Task material
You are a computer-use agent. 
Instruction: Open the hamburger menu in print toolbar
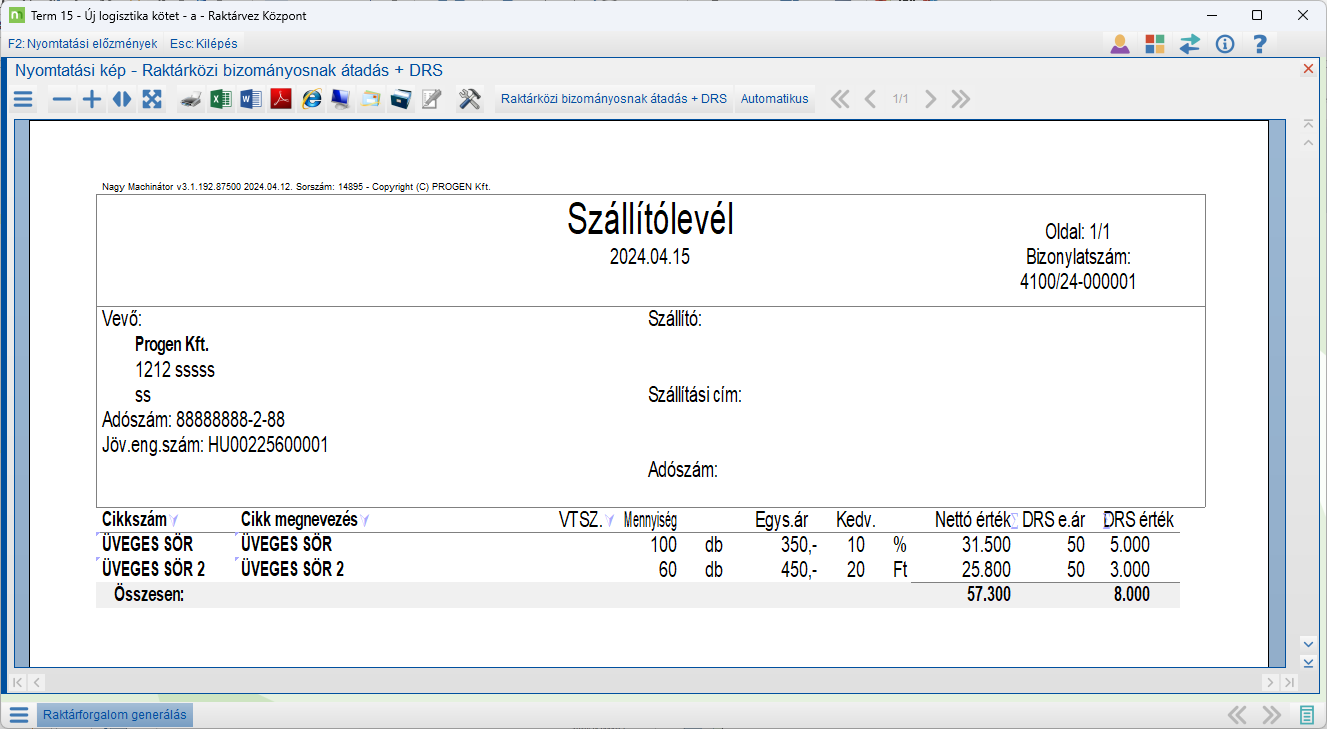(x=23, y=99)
--
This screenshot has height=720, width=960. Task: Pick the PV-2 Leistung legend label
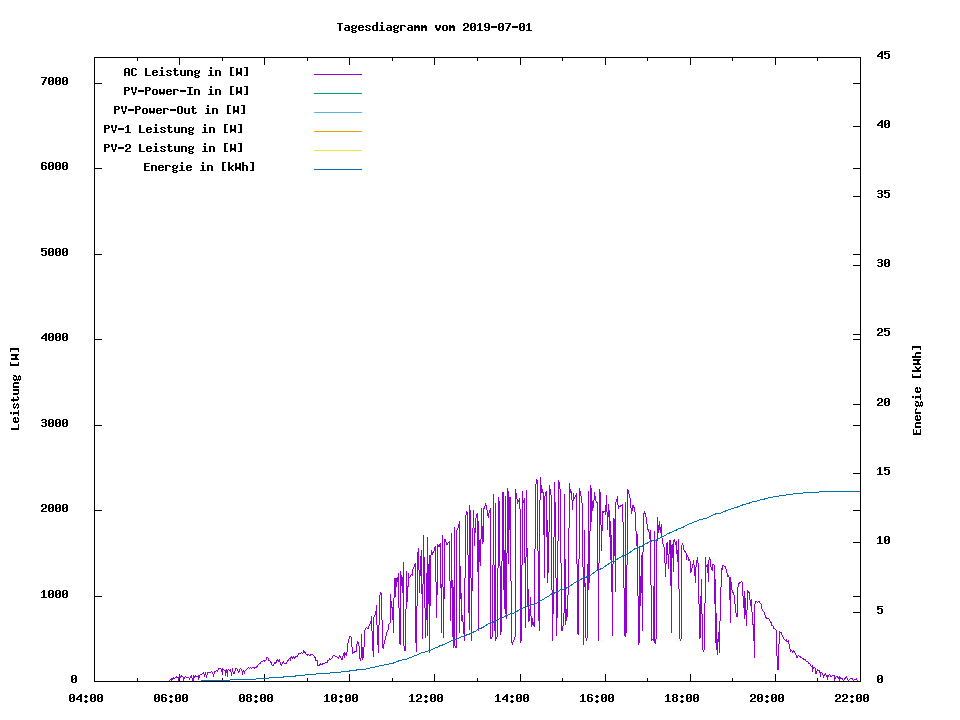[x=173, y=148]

What you should do
Rewrite the lines above as a Markdown table with the columns "Row" and "Line text," starting with the line that contains "This screenshot has" and going on through the line that contains "[x=173, y=148]". Number each row, skip blank lines, and leave out the pictures.

Full answer
| Row | Line text |
|---|---|
| 1 | This screenshot has height=720, width=960. Task: Pick the PV-2 Leistung legend label |
| 2 | [x=173, y=148] |